An excerpt from a dataset

※ ※ ※

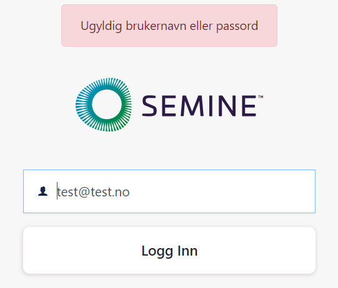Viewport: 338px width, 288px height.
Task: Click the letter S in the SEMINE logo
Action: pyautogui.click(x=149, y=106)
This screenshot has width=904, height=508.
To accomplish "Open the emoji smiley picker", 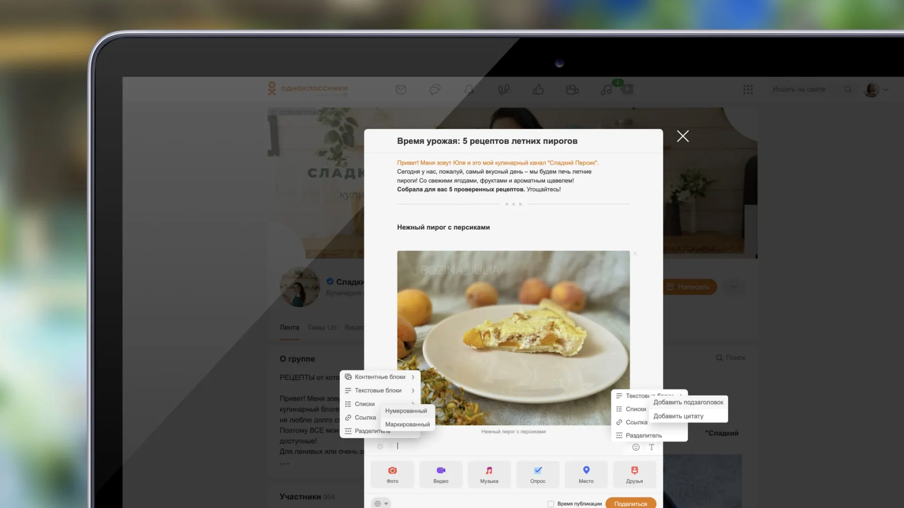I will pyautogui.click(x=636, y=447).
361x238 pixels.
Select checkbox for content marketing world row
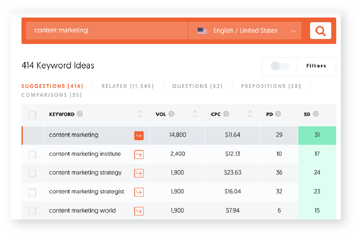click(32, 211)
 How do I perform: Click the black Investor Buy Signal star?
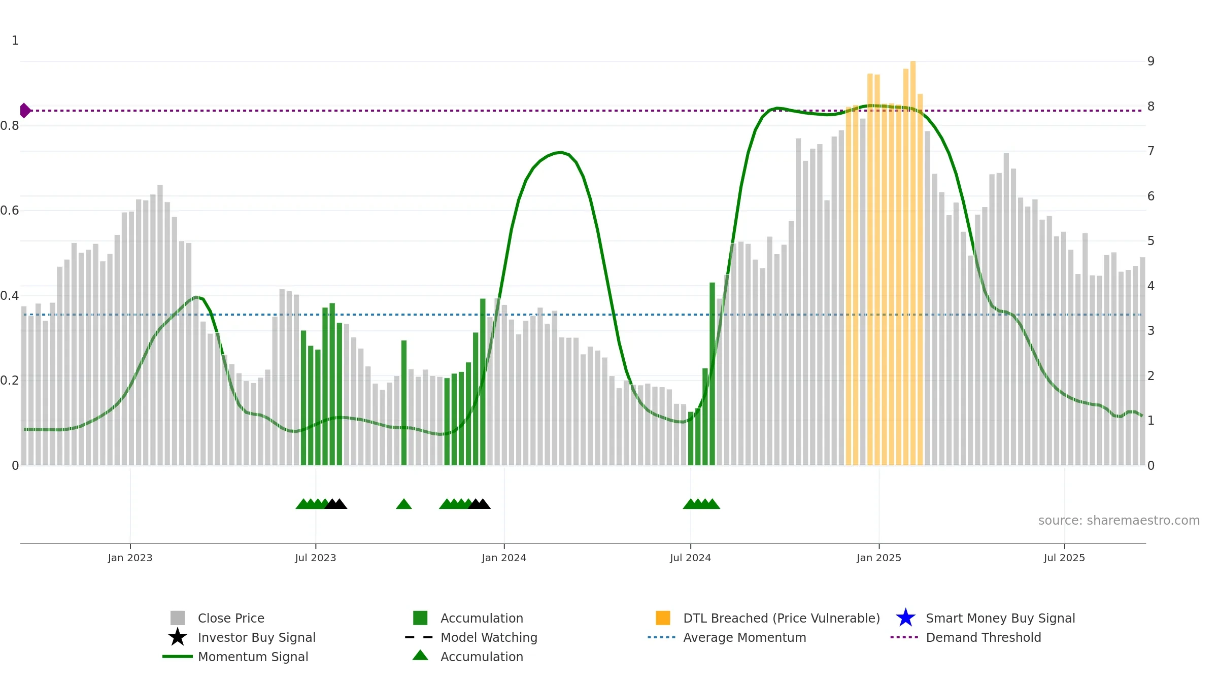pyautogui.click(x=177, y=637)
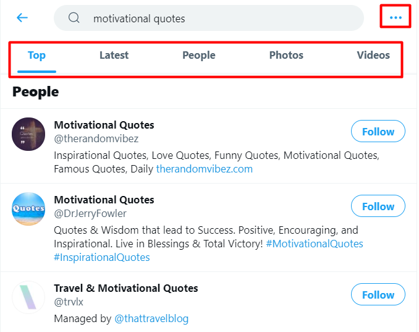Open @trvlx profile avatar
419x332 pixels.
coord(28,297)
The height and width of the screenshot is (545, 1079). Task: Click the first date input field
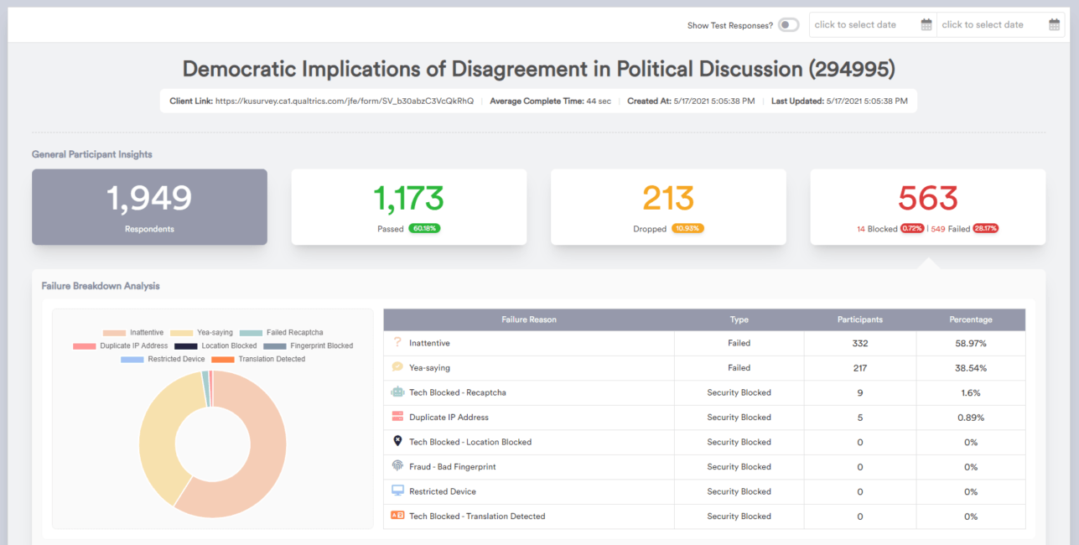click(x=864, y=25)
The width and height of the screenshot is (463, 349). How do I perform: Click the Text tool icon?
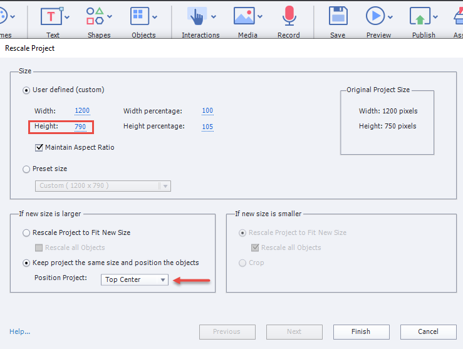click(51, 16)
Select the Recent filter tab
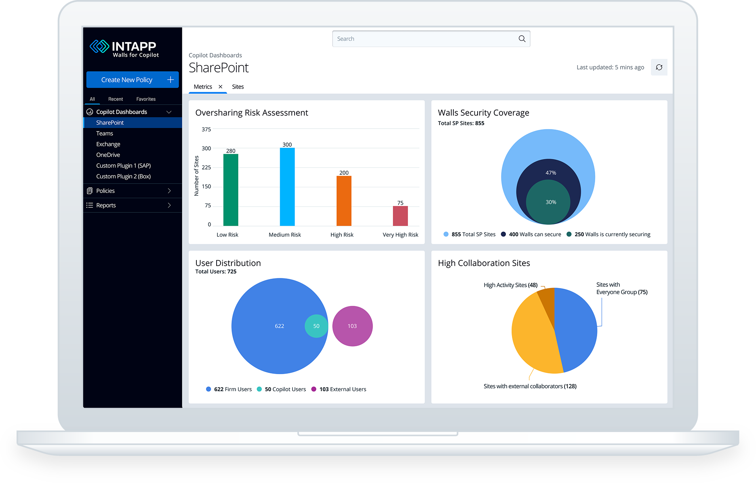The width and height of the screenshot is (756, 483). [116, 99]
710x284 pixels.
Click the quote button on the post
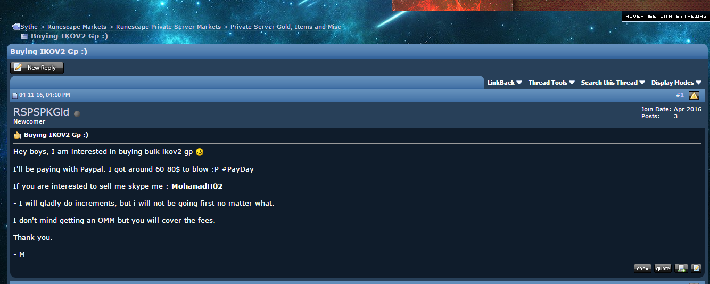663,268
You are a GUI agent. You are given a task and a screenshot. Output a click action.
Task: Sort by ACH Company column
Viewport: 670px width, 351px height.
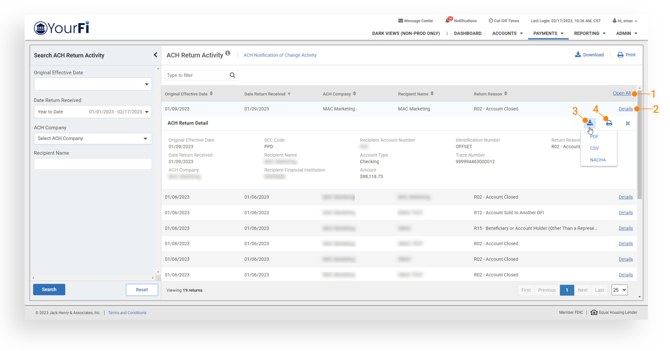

※ ※ ※

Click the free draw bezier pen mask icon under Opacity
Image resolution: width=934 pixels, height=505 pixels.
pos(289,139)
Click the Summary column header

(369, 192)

※ ※ ※

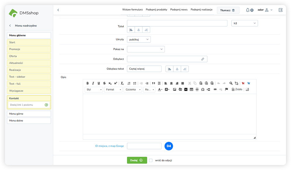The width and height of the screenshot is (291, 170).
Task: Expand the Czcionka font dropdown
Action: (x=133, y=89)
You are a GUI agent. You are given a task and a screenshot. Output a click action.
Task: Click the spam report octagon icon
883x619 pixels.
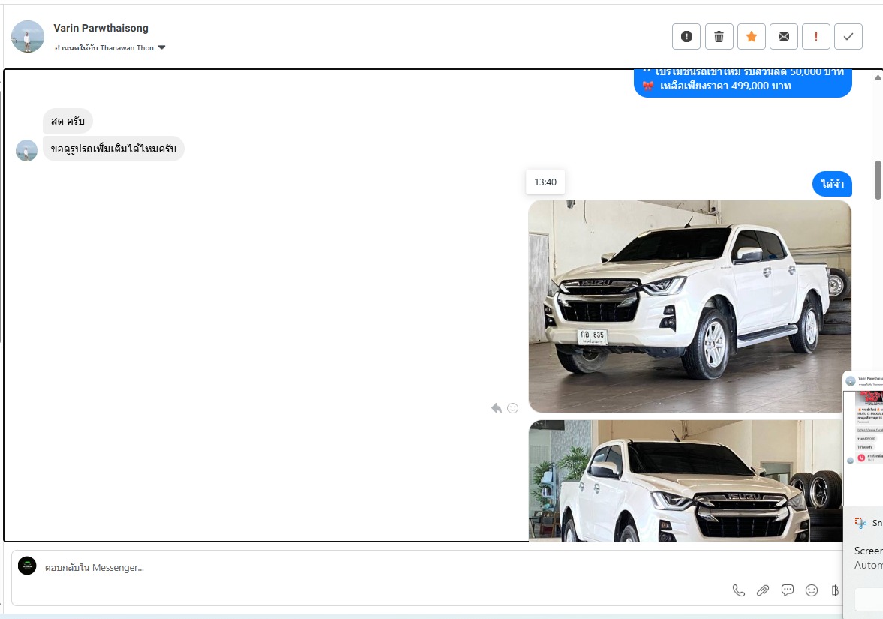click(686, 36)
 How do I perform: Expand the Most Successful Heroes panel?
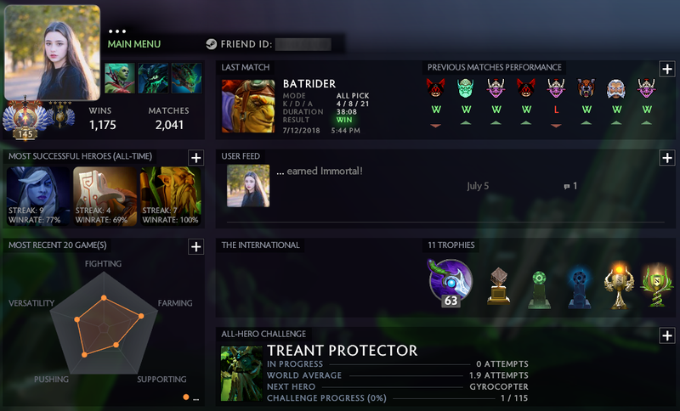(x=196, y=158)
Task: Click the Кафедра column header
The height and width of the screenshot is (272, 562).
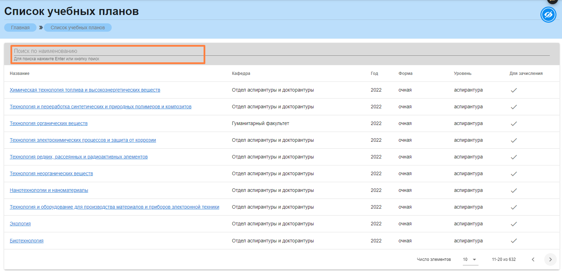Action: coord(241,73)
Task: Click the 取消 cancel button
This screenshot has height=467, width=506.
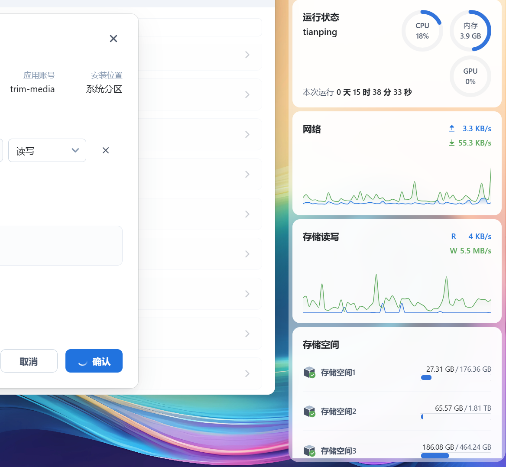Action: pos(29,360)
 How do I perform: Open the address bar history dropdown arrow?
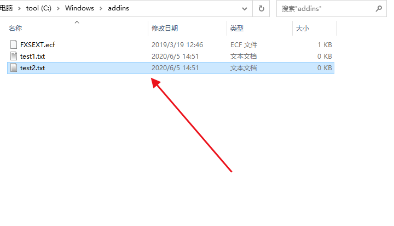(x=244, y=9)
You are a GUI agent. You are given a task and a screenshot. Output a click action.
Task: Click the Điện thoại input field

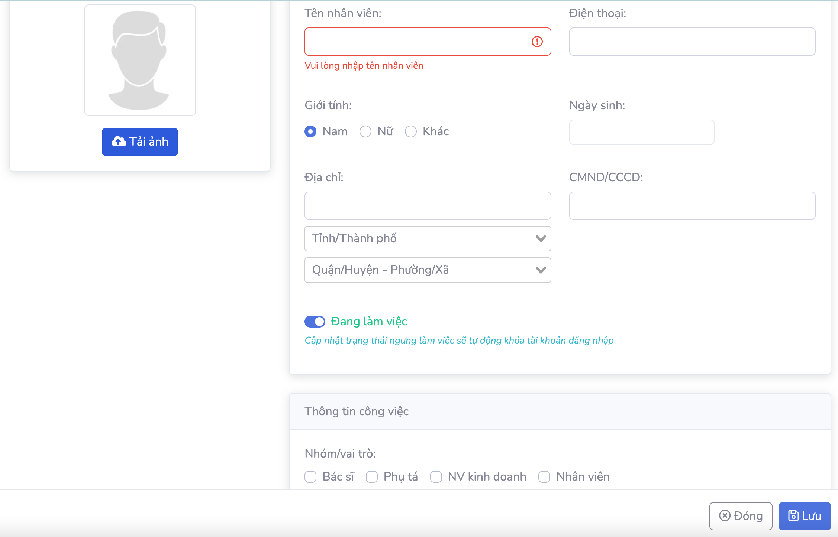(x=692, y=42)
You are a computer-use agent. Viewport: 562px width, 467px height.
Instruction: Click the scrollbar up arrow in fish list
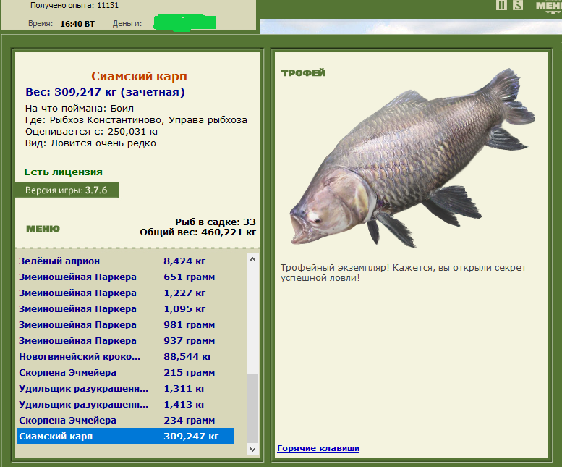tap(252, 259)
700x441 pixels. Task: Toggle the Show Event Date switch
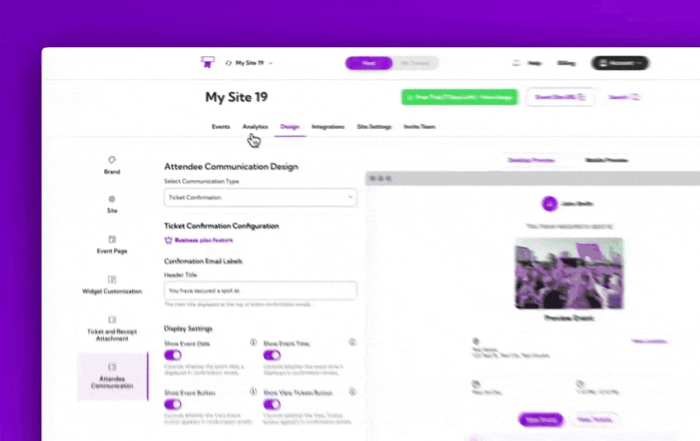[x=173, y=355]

※ ※ ※

Stated goal: Print, word for word, the lines from the one containing "The height and width of the screenshot is (545, 1079)." through the one containing "The width and height of the screenshot is (756, 483).", including both of those lines, and leave the pictures out of your answer.

Solved problem:
The height and width of the screenshot is (545, 1079). Task: Click the first date input field
click(x=864, y=25)
The width and height of the screenshot is (463, 349). How do I perform: Click the Text tool icon?
click(51, 16)
Select the Recent filter tab
The width and height of the screenshot is (756, 483). [116, 99]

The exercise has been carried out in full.